TASK GOAL =>
Please return each record below exactly, with nothing left out.

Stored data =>
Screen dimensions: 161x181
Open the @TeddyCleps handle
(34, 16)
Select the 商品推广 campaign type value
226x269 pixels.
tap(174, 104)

RESULT OF THE EXERCISE =>
Screen dimensions: 161x181
Open the @TeddyCleps handle
(34, 16)
Select the 商品推广 campaign type value
226x269 pixels.
tap(174, 104)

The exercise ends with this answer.